— WORK REQUEST —
Below are the records. List every line holding the word "item".

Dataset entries

□ □ □

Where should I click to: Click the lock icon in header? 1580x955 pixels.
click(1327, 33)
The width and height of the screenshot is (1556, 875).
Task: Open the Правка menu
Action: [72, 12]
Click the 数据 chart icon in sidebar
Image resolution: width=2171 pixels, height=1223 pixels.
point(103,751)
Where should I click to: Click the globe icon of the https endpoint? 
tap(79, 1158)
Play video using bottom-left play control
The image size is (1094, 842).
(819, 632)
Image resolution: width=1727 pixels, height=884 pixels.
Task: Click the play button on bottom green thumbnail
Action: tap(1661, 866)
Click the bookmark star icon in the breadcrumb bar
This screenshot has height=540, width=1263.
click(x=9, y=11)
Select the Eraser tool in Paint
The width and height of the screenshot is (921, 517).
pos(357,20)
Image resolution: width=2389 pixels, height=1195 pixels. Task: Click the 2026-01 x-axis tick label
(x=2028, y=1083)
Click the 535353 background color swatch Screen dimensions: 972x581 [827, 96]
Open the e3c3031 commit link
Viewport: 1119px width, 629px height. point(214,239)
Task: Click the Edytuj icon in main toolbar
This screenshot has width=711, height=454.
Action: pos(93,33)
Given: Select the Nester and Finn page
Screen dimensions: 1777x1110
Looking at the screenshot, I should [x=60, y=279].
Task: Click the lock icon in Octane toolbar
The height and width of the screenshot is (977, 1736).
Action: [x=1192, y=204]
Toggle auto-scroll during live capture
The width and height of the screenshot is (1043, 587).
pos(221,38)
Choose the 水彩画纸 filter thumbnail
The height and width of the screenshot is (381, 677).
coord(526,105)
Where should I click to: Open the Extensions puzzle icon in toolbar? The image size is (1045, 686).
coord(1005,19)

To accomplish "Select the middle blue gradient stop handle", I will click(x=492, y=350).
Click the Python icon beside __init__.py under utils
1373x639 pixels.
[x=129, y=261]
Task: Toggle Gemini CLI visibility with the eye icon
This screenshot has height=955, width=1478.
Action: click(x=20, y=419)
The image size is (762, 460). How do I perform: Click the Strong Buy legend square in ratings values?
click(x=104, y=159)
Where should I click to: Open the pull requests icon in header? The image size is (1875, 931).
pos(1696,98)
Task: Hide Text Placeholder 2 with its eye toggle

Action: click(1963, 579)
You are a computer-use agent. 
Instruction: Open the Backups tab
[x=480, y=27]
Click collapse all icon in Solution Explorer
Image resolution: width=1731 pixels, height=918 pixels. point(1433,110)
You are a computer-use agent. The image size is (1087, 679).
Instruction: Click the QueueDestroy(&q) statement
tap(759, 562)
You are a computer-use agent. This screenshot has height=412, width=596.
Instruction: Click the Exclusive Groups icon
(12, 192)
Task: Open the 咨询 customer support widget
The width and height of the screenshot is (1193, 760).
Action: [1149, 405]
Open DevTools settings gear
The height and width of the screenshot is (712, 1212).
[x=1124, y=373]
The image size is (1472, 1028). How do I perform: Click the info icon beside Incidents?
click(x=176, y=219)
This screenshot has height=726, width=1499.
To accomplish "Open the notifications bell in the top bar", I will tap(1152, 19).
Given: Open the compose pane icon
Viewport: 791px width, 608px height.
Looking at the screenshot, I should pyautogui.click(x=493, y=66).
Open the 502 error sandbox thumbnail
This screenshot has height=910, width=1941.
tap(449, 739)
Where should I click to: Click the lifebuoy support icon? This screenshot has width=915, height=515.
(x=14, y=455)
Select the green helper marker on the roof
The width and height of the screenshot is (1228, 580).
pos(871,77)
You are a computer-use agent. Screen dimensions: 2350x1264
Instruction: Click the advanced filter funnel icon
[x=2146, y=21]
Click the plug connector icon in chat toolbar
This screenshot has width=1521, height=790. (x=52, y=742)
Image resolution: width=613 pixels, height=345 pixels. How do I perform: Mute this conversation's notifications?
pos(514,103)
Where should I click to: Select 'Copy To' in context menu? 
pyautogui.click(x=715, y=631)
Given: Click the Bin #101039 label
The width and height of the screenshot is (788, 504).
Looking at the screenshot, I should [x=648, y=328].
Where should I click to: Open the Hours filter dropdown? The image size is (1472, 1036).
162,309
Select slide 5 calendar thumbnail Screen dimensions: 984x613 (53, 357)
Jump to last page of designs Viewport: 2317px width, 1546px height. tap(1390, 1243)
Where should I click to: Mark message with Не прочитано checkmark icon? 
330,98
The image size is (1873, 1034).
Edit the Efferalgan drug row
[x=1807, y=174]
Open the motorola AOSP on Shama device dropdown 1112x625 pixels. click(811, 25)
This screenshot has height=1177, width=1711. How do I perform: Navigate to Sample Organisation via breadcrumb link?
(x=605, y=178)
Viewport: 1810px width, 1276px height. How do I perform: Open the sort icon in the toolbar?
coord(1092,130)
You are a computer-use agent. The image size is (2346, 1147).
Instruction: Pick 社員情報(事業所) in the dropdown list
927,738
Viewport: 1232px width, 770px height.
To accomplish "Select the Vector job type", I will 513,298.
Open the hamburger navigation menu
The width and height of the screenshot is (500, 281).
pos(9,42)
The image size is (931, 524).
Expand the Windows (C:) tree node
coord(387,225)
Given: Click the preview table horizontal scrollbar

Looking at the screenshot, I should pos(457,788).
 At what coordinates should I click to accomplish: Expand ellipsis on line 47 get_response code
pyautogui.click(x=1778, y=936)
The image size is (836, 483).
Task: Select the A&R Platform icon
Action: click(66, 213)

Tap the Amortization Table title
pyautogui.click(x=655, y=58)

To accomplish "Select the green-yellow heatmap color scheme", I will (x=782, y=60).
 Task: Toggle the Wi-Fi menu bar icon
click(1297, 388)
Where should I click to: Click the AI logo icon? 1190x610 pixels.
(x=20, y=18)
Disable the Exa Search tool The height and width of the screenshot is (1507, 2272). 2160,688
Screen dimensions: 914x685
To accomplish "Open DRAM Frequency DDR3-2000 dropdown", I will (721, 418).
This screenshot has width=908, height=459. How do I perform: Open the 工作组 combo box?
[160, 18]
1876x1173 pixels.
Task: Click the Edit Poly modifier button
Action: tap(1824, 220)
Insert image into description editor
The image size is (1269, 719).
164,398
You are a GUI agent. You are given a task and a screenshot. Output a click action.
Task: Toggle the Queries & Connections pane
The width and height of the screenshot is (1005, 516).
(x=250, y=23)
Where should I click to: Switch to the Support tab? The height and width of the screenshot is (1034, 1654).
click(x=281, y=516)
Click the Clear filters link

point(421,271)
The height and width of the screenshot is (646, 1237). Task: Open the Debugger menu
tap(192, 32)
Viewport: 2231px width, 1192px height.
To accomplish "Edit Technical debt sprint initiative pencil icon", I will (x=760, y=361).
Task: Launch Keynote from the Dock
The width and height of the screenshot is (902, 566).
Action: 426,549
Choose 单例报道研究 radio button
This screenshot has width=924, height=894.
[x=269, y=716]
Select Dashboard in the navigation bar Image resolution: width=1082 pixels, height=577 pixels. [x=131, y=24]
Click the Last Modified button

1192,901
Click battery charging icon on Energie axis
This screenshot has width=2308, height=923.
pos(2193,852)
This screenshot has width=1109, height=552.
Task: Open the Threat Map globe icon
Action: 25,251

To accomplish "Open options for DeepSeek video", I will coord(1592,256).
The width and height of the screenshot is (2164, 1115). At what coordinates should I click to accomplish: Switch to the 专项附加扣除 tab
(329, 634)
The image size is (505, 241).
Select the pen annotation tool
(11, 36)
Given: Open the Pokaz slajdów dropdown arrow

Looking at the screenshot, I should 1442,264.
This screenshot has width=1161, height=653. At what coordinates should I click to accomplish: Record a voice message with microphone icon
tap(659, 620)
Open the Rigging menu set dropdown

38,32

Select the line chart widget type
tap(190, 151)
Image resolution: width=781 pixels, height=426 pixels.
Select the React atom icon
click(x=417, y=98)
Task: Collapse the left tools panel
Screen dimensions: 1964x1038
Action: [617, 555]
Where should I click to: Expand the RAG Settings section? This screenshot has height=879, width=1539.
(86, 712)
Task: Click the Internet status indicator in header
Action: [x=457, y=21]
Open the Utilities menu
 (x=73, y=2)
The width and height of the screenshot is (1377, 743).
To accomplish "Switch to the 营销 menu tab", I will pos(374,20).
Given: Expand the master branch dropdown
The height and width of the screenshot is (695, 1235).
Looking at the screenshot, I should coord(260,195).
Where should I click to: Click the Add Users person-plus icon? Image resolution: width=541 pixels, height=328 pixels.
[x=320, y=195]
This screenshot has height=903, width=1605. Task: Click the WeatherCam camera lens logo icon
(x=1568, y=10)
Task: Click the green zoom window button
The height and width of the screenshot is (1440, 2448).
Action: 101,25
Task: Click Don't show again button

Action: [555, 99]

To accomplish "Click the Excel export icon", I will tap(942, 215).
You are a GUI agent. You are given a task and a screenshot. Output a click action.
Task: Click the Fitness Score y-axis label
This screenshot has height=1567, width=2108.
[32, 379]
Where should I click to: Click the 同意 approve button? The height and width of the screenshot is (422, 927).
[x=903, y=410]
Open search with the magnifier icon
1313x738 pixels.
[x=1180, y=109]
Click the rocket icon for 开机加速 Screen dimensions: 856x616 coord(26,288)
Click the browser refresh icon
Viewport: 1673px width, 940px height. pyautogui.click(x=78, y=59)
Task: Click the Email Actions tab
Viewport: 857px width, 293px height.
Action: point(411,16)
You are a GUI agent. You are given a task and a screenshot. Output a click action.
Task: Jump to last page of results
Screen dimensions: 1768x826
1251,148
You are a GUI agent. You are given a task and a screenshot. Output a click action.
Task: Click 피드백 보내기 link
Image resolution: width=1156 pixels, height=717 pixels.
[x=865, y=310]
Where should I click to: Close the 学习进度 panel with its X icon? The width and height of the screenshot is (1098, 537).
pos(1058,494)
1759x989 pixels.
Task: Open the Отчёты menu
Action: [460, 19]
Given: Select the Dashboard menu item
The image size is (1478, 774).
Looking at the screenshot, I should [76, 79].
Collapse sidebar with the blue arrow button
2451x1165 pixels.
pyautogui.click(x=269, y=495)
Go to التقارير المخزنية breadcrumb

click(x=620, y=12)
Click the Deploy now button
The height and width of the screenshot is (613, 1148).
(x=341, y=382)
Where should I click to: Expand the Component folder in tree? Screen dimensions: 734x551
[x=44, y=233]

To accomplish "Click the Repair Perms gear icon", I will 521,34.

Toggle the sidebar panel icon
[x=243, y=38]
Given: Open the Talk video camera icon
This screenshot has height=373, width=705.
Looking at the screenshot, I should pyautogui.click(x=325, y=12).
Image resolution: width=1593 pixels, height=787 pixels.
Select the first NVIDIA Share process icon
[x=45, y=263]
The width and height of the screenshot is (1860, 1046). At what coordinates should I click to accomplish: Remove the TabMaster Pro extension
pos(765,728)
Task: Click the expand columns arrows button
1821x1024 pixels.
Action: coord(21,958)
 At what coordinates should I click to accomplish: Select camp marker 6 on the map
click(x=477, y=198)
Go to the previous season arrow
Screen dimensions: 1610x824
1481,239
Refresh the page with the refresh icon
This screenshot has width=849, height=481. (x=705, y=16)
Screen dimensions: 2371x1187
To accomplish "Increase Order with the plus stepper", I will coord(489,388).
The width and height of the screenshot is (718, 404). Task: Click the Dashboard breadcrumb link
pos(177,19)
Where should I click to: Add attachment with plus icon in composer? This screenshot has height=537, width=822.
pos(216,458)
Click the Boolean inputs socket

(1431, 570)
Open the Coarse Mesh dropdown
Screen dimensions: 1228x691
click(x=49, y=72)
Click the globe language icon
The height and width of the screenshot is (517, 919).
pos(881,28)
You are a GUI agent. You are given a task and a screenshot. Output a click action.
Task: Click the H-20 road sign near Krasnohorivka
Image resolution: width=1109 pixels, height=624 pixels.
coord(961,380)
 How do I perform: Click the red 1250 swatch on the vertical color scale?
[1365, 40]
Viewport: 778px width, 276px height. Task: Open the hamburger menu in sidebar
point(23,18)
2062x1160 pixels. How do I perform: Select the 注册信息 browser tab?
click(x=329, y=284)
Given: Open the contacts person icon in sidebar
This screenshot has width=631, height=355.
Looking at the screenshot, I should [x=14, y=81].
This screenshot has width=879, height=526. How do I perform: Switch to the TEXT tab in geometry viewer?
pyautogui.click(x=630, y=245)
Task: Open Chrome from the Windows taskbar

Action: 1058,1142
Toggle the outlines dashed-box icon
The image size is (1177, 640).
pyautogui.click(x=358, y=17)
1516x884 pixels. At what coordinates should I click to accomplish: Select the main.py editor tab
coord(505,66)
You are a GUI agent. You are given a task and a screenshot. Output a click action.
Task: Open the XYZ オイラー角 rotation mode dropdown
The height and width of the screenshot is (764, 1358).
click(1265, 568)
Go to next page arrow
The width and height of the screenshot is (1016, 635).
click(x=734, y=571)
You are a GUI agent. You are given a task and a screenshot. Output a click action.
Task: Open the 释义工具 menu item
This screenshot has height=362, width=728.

□ □ □

— TASK ANSWER —
Given: Select the Dashboard menu item
Task: Open the 释义工具 menu item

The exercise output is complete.